I have no idea personally. The law is a complex thing that can be influenced by the society, power and politics. Furthermore, our President is a hybrid entity. He is a head-of-state akin to a constitutional monarchy, but at the same time he is elected in direct voting by the people. I don't think there's any good precedent for an office of this particular kind where we can see how other courts are inclined to rule in the case of a crisis.

So yes, I think the President can definitely refuse... But whether it is a legal decision that is within his powers, we have to wait for a test case to arise and the courts to pass judgement for us to *really* know.

reasonable said...

@Wei Meng,

Thanks for your response.

If not because of your response I still would not realise that this point has already been raised by you, and still would not realise that Mr Siew has also shared his view on this aspect.

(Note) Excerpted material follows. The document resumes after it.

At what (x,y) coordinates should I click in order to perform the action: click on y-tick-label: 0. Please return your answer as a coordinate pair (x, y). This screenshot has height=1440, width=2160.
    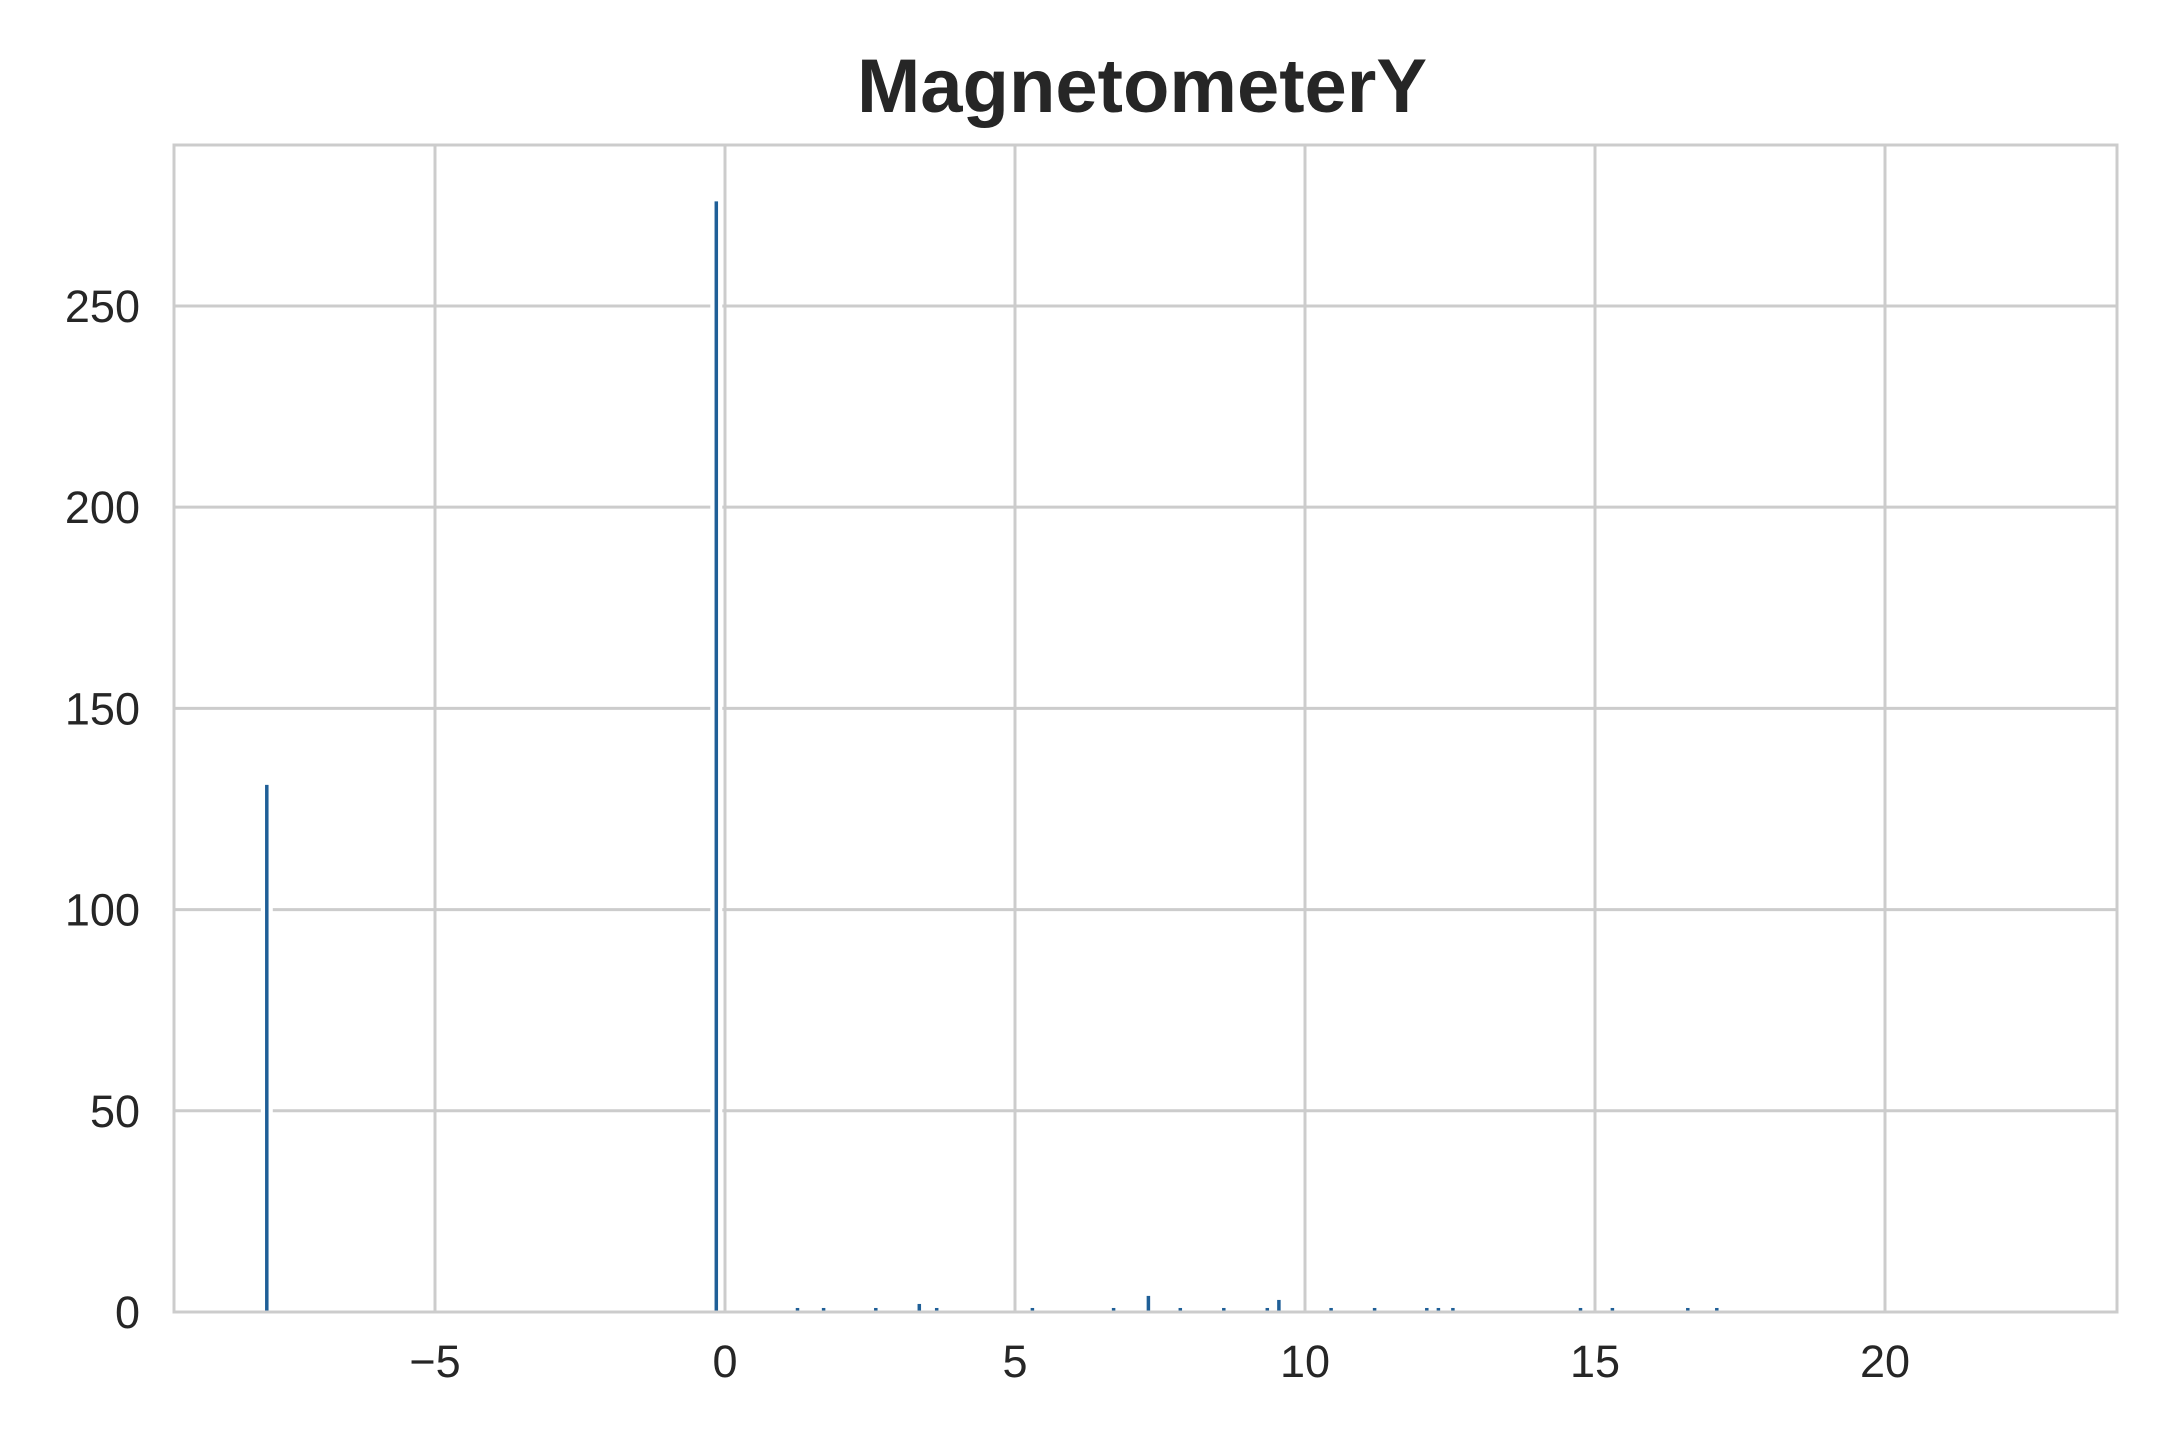
    Looking at the image, I should click on (128, 1312).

Because I did not read your earlier post, I made a long post on Article 22P's "may" on "17 August 10:22", haha

reasonable said...

If upon appeal, the Court of Appeal judges that "may" has the same meaning as "shall" in the context of Article 21 & 22, then effectly our President is a metaphoric rubber stamp in clemency matters. There is no need to involve him.

If upon appeal, it is judged that "may" means "is allowed to but not required to" in the granting of clemency, then it gives meaning to the term "Presidential Clemency".

Only if the President is able to refuse the granting of clemency (when the Cabinet advises him to grant clemency) would it make good sense of those past media reports where various affected families thanked a few of our past Presidents granting clemency and hence saving the lives of their sons/relatives.

If the President is a metaphoric rubber stamp in the granting of clemency, then those families and future families should thank the Cabinet only.

Rojakgirl said...

Went to the talks at Speech Corner on 22nd August.

According to Ravi, the difference about President being a rubber stamp or not lies in him/her being elected and non-elected. President R Nathan was elected but many of the other past presidents were not.

Anyone care to explain something to me? I know that being elected involves some sort of voting process. (No idea who votes in the President.) So does non-elected means "appointed by the Cabinet" or some other entity?

And why does being elected or non-elected make a difference on the powers the President can have? (According to Ravi anyways.)

Not very familiar with the Constitution. =P

Rojakgirl said...

Erm, ignore my post.

I clearly forgot about some of the responses above. Nevermind.